## WHAT THE TASK REQUIRES:
Nothing belongs in the answer except the lines of the material that include "heading".
# # #
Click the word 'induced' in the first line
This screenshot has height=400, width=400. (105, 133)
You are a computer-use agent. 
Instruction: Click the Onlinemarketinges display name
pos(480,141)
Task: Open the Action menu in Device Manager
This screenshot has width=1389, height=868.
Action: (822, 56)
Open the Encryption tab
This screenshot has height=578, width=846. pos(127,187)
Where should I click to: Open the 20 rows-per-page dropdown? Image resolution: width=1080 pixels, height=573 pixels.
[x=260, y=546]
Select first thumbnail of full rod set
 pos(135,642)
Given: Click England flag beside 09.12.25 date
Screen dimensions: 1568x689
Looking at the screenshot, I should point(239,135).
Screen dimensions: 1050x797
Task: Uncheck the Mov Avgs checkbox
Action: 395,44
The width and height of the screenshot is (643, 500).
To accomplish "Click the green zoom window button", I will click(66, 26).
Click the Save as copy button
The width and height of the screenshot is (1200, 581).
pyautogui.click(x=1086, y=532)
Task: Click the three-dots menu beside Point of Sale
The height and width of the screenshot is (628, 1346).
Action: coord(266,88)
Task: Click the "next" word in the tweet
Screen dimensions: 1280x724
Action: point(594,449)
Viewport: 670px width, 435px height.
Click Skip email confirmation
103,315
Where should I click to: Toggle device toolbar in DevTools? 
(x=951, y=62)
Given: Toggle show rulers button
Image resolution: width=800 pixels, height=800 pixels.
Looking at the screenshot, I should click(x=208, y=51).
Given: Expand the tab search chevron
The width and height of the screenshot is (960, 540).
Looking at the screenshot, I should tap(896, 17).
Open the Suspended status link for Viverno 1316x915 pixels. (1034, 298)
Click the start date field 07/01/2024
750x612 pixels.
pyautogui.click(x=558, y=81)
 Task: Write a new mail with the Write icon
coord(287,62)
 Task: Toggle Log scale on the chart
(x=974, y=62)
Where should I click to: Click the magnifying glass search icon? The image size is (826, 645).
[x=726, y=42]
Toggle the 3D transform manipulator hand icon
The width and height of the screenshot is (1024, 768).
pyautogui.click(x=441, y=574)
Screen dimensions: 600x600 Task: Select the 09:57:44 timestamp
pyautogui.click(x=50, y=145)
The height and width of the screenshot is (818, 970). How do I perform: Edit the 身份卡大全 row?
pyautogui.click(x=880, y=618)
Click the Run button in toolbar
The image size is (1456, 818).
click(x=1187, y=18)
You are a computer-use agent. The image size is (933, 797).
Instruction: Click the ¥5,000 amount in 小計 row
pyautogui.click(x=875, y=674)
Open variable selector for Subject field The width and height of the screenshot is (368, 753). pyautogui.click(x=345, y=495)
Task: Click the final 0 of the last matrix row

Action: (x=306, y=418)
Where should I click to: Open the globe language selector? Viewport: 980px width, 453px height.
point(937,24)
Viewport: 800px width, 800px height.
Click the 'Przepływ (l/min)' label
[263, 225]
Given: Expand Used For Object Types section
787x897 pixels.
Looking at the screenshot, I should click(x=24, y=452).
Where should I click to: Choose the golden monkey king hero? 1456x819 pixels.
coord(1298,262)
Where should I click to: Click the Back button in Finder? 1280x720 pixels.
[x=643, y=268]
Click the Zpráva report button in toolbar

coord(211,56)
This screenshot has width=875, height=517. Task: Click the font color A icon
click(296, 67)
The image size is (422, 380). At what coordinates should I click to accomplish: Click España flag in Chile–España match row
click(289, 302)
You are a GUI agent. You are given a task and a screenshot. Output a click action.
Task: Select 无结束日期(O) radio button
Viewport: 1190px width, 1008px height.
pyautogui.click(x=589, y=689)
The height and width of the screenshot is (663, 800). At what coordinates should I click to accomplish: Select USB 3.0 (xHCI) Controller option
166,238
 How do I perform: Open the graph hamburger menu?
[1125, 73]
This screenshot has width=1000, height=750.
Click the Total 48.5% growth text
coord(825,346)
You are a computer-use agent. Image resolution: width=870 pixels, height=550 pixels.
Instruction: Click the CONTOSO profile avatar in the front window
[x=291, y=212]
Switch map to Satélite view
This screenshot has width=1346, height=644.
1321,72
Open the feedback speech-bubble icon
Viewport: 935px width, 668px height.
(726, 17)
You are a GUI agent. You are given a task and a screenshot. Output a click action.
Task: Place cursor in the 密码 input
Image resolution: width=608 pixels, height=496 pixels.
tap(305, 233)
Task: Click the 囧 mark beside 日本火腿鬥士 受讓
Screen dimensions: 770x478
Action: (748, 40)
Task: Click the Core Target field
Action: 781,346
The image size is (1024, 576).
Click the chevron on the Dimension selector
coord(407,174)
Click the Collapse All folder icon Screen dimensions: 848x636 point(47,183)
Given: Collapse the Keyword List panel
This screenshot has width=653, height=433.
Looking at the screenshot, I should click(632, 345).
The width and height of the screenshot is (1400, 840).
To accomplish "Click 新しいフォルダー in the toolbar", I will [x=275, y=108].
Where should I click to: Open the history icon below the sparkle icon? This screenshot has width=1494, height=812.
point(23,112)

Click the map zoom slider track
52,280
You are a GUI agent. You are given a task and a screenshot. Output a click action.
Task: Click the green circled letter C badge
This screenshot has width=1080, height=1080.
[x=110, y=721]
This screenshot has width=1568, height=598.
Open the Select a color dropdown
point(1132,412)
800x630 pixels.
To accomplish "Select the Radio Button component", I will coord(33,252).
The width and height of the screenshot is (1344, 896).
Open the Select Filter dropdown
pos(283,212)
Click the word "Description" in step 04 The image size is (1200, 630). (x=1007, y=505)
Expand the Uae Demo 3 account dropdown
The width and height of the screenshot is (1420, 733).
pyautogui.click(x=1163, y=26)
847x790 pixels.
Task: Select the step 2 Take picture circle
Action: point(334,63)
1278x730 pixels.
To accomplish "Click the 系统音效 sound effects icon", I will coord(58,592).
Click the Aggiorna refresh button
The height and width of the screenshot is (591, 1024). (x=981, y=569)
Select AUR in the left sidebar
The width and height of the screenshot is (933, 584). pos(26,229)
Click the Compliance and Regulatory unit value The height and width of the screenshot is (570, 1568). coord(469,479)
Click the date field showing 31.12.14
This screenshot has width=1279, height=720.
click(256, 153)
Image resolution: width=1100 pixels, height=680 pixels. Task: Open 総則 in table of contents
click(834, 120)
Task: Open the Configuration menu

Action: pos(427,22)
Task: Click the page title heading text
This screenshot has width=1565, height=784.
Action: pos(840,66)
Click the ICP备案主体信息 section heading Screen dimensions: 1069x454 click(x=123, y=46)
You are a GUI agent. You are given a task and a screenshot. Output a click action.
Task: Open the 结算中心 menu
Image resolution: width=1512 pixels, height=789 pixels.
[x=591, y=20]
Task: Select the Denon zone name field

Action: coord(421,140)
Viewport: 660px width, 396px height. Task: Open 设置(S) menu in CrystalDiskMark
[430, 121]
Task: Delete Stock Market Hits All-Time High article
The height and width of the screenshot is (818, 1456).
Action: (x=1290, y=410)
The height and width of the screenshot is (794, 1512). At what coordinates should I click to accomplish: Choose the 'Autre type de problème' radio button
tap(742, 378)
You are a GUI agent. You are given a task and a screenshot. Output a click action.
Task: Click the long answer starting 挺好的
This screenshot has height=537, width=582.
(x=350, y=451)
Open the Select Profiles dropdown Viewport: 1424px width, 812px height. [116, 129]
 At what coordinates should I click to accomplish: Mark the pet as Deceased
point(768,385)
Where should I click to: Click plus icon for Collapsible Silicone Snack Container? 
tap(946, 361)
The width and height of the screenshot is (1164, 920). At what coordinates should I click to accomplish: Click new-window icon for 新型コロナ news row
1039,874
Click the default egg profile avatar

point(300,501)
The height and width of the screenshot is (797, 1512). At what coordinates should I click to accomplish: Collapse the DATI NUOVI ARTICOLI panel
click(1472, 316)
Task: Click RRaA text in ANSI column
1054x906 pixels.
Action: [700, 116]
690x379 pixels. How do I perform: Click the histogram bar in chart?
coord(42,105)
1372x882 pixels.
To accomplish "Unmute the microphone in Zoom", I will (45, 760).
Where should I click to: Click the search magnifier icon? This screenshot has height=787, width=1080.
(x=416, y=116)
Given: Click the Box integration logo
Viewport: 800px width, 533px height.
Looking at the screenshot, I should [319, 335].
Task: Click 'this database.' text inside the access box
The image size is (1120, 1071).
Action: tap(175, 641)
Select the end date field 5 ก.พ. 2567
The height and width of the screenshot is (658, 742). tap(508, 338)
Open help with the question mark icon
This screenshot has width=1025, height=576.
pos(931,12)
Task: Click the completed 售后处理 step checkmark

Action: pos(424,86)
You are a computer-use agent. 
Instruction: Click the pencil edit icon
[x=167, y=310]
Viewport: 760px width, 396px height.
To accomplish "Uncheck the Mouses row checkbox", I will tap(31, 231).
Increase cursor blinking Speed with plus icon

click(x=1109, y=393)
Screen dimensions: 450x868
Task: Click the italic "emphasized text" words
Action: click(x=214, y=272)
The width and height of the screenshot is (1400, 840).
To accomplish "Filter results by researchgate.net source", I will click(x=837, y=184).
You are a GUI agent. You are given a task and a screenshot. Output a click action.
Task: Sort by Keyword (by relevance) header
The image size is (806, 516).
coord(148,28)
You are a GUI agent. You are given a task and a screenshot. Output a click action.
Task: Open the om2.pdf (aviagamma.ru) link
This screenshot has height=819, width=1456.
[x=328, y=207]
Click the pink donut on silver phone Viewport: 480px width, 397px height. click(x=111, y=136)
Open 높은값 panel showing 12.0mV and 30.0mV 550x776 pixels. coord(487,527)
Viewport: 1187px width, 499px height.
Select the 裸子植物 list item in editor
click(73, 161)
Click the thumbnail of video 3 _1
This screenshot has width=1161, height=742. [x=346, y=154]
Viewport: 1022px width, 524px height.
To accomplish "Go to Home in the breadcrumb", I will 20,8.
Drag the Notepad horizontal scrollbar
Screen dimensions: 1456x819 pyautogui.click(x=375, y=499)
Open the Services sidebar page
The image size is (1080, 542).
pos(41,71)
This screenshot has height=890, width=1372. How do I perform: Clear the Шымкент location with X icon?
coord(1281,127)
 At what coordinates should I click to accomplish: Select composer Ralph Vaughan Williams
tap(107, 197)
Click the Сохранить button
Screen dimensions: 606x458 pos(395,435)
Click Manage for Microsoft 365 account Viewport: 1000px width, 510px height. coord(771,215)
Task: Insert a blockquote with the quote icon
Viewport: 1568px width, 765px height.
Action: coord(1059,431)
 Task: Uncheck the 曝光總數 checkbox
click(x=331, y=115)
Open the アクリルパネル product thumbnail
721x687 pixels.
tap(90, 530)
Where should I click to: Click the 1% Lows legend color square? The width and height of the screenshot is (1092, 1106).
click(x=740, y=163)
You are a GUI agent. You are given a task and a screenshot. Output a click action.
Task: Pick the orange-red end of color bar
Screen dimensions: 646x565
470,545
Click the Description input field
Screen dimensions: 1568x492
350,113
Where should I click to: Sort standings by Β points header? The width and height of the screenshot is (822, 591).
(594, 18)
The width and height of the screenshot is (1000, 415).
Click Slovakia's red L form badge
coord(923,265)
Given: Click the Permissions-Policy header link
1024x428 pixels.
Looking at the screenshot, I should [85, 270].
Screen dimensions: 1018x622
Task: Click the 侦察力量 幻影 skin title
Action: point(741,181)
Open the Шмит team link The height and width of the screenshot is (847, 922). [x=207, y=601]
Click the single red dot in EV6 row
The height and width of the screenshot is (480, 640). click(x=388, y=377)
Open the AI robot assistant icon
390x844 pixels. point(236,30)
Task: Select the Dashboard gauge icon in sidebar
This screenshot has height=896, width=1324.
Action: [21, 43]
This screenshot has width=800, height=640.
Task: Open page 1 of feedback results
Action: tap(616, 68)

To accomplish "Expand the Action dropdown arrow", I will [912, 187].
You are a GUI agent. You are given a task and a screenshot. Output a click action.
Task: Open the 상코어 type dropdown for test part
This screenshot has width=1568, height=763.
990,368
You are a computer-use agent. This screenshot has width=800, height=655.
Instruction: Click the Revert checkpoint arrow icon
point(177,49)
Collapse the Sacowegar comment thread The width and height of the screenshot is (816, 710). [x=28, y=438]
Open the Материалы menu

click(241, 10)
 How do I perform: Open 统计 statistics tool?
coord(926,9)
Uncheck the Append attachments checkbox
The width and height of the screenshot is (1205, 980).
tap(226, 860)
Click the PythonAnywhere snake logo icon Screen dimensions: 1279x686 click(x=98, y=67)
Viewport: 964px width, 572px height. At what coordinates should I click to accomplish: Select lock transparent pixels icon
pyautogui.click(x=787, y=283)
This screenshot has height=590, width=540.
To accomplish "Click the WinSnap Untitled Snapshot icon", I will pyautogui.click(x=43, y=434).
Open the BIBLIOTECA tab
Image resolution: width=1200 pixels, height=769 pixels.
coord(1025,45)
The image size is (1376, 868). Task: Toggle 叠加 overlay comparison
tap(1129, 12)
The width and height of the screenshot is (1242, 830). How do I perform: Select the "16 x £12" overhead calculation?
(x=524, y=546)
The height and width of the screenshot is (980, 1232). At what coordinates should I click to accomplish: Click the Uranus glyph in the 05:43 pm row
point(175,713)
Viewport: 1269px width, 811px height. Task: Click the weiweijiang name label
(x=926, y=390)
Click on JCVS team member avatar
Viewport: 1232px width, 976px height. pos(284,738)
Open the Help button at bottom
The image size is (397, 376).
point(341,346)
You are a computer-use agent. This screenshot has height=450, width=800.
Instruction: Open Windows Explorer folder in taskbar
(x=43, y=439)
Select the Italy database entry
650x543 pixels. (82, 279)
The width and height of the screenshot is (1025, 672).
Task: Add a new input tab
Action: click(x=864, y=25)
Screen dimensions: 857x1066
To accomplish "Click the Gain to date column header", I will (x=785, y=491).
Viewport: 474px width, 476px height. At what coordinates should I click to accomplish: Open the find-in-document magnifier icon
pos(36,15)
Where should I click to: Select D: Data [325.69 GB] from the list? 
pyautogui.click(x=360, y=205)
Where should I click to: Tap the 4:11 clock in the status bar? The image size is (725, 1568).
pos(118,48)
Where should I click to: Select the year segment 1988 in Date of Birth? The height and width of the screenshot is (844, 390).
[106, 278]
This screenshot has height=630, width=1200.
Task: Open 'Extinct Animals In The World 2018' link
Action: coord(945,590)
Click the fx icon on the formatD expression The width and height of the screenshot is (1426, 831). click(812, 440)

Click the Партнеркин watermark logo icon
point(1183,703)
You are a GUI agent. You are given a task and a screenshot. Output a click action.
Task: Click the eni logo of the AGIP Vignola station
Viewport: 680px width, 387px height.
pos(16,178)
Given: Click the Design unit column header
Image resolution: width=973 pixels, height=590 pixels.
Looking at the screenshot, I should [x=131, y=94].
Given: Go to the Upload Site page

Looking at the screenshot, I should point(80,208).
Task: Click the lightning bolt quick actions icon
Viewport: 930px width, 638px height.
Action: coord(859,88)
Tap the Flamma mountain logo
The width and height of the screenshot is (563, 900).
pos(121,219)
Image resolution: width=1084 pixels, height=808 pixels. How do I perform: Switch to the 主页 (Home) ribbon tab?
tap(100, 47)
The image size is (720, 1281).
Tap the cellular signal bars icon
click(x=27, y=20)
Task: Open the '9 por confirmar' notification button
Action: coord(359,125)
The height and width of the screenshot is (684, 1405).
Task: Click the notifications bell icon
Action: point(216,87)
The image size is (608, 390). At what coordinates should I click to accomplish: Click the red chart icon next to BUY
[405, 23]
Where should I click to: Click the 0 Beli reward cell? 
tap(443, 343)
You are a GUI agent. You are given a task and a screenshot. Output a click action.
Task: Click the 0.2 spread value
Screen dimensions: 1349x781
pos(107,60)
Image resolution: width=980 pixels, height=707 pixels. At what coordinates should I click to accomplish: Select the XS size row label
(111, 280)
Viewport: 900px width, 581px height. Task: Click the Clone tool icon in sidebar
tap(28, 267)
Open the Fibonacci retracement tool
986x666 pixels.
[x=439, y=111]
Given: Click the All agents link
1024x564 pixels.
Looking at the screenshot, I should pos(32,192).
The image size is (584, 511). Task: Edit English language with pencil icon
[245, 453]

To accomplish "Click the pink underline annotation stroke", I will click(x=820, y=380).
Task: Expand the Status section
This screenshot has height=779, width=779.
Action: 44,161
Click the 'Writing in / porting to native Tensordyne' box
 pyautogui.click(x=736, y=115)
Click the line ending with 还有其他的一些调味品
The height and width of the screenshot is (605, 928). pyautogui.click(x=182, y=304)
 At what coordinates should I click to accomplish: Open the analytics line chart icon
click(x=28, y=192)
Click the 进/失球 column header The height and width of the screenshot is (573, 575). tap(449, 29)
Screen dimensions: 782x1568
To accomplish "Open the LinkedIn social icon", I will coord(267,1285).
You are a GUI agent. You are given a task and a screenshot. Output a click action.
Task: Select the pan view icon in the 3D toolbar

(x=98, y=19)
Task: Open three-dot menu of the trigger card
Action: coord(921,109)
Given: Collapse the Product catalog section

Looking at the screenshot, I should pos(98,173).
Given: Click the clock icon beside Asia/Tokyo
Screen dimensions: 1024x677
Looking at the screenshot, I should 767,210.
# # #
## ANSWER TO THE EXERCISE:
Task: Click the page title heading text
Click the ICP备案主体信息 section heading Screen dimensions: 1069x454 click(x=123, y=46)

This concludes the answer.